サウナを安全に楽しむために 「ヒートショック」を防ぐ研究

サウナに入るとリラックスできるということで、その魅力にとりこになっている人もいるかと思います。その一方で、脳卒中や心筋梗塞などを引き起こす「ヒートショック」の危険性が高まる可能性があるとも言われています。そうしたリスクを防ぎながらサウナを安全に楽しめるようにしていきたいと取り組む研究者に迫りました。

サウナを安全に楽しむための研究

先月、鳥取県で開かれた、その名も「日本サウナ学会」。サウナによる健康増進や適切な利用の普及を目指そうと、4年前に発足しました。

高校生から研究者まで、さまざまな立場のサウナ好きが集まっています。

八戸工業高等専門学校の古川琢磨准教授は、サウナを安全に楽しむための研究に取り組んでいます。伝熱工学という、熱の伝わり方を専門分野とする古川さんは、ヒートショックの発生を事前に予測し、伝えることを目指しています。

熱いサウナと冷たい水風呂。双方を行き来すると心身がリラックスするなどの効果があるとされています。一方で、急激な温度差による血圧の変化で「ヒートショック」が起こり、脳卒中や心筋梗塞の危険性が高まる可能性もあります。

最近のサウナブームの中で、ヒートショックのリスクについて警鐘を鳴らすべきではないか。古川さんは対策を立てたいと考えています。

八戸工業高等専門学校 古川琢磨准教授
「”ととのい”を求めるということで、高温のサウナ室だったり、すごく冷たい水風呂に入るような方向にいっているんですけど、その環境だと、その一方でヒートショックが起こりやすい状況にもある。やる価値がありそうだなと思って研究を始めた」

ヒートショック 事前に気づけるしくみを

目指しているのは、腕時計型の端末で皮膚の表面温度を測るだけで、ヒートショックの危険性に事前に気づけるしくみをつくることです。
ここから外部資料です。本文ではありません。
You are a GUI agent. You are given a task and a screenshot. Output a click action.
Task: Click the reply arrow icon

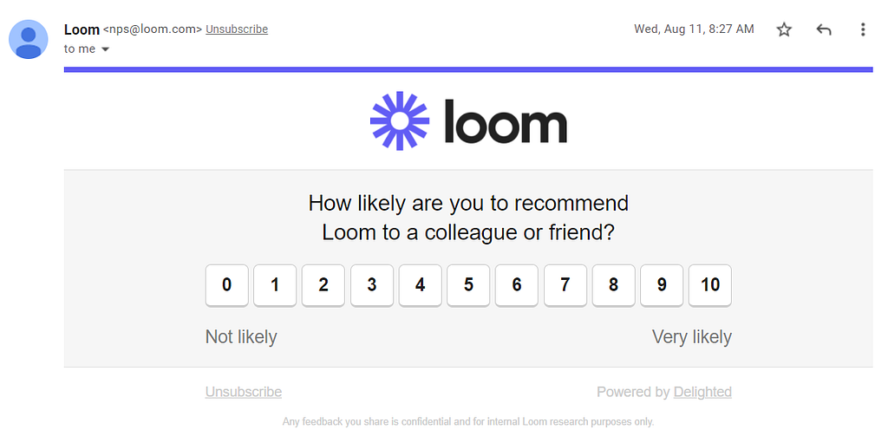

古川さんは、皮膚の表面温度と体の内部との温度差が、ヒートショックの原因となると考えています。このため現在は「皮膚」「体内」の温度変化のデータを集めています。

「では入って下さい」。

この日は、実際に使われているサウナ室や水風呂を使った実験が行われました。

実験の結果を示したグラフです。青い線が皮膚の温度。赤い線が体内の温度の変化を示しています。

皮膚に比べて、体内は温度が遅れて上昇していることがわかります。双方の温度変化に差があることが実験で確認されました。
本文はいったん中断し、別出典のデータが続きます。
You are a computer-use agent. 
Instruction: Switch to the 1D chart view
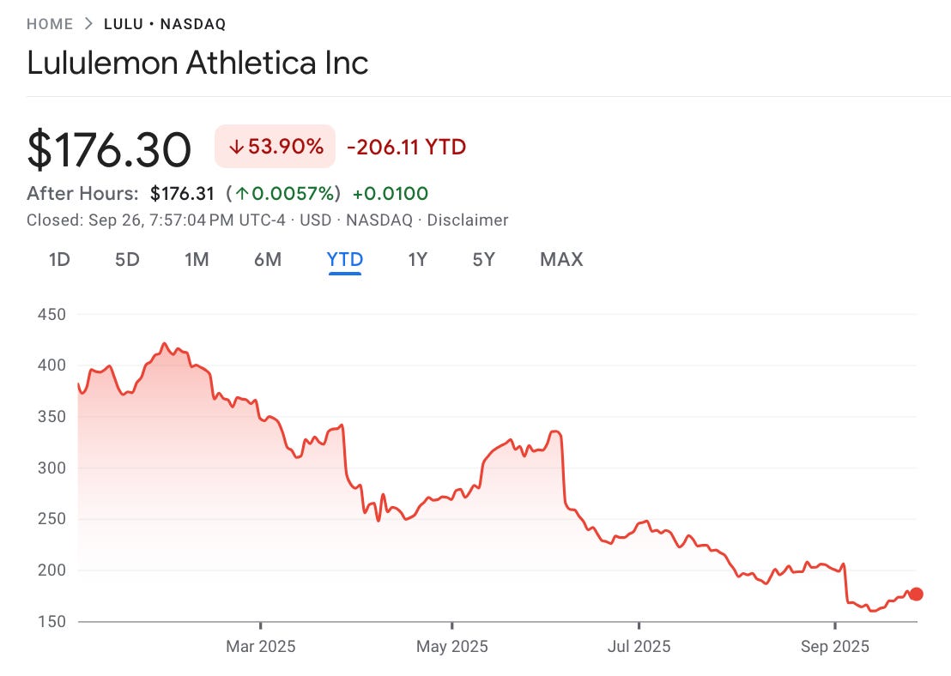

この結果を活用することで、皮膚の温度から体内の温度を推測できる可能性があるということです。

さらに、この実験結果に血圧の変動を関連付けることで、ヒートショックを事前に予測するしくみを開発できるとして、医師との共同研究を目指しています。

八戸工業高等専門学校 古川琢磨准教授
「サウナ温冷交代浴だけじゃなくて、高齢者の方が暖かい居間から冷たいお手洗いの時、移動する時にもヒートショックが起こりやすいと言われているので、そういうのも予防するための指針を作るための研究にはなるかなと考えています」

いますぐできる サウナでのヒートショック対策は

このしくみが実用化されるにはまだ時間がかかるということで、いますぐにできるサウナにおけるヒートショック対策を見ておきたいと思います。
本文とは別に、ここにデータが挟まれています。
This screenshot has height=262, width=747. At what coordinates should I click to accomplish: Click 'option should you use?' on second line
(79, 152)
日本サウナ学会の代表理事で、医師の加藤容崇さんに話を聞きました。

まず、冬は水風呂の水温が下がるので、特に注意が必要ということです。冷たい水につかると血圧が上がり、ヒートショックが起こりやすくなります。

水風呂に入る代わりに、温度調節可能な水のシャワーで汗を流すことや、入る場合も、水温が17度以上の冷たすぎないものを選ぶこと、それに、少しずつ体を慣らしてから入ることなどが大切だということです。

無理をせず、自分の体調と相談しながら楽しんでいきたいですね。